■ Extrait du texte
Dans deux nouvelles décisions récentes, la justice a encore condamné le fabricant SAMSUNG pour ses pratiques commerciales déloyales relatives à la fourniture de logiciels préchargés dans le matériel informatique ainsi que l’enseigne de grande surface AUCHAN pour ses pratiques commerciales trompeuses.
La jurisprudence ouverte par la Cour de cassation continue, logiquement, de s’imposer.
Regardons tout cela d’un peu plus près.

1. Madame Simone Z contre le géant SAMSUNG.

Le 10 mai 2012 SAMSUNG a une nouvelle fois été condamné par la juridiction de proximité de Caen. Cette nouvelle condamnation intervient à la suite des deux dernières, retentissantes, prononcées le même jour par la juridiction de proximité de Saint-Denis le 10 janvier 2012 sous forme de décision de principe. L’addition commence à avoir un goût amer pour le constructeur…

Les consommateurs qui mènent ces procédures de remboursement sont très souvent accusés d’être des « geek », terme qu’on prête aux mordus de l’informatique et de hi-tech. Madame Simone était-elle une « geek » pour vouloir le remboursement des logiciels qui lui étaient fournis ? En fait, absolument pas, vu son âge. C’est une simple consommatrice, attentive au monde qui l’entoure, et qui n’a pas apprécié que le constructeur lui extorque plus d’argent qu’elle n’avait à en donner, pour des logiciels qu’elle n’avait pas demandés.

1.1 La motivation prise par le juge.

■ Consigne
D'après l'extrait sur les condamnations de SAMSUNG, quelle juridiction a condamné ce fabricant le 10 mai 2012 ? Répondez en une phrase, s'il vous plaît. Le listing qui suit provient d'une autre source que l'extrait.

■ Données affichées
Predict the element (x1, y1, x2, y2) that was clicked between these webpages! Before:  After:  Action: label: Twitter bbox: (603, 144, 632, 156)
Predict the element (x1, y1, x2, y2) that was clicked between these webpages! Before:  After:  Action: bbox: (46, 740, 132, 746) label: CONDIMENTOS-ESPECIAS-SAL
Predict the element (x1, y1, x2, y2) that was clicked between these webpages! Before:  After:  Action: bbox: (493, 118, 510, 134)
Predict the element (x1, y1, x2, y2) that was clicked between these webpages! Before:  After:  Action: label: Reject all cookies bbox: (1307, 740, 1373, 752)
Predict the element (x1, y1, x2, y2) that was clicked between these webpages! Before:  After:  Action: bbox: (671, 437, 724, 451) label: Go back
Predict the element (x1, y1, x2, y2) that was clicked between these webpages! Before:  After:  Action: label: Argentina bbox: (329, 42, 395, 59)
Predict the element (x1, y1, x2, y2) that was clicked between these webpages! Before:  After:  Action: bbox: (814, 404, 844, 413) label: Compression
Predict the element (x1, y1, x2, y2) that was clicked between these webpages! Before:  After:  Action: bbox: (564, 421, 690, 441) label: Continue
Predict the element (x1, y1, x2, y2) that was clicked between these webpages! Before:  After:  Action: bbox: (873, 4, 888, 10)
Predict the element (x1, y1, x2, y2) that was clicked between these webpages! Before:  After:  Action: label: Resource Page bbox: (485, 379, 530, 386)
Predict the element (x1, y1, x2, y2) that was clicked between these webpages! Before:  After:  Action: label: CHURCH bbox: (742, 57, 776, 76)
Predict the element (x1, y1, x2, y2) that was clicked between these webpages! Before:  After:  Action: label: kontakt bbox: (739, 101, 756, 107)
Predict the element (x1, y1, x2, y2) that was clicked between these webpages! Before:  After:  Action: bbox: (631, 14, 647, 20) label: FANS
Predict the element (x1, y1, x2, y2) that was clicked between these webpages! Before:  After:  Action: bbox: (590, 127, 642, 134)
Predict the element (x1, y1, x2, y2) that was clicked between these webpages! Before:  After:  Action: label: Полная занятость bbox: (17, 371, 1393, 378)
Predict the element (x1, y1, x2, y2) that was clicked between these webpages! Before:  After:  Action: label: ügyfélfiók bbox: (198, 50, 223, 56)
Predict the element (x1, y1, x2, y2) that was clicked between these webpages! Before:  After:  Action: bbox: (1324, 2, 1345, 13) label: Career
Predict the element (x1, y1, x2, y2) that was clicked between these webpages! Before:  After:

■ Réponse attendue
C'est la juridiction de proximité de Caen qui a condamné SAMSUNG le 10 mai 2012.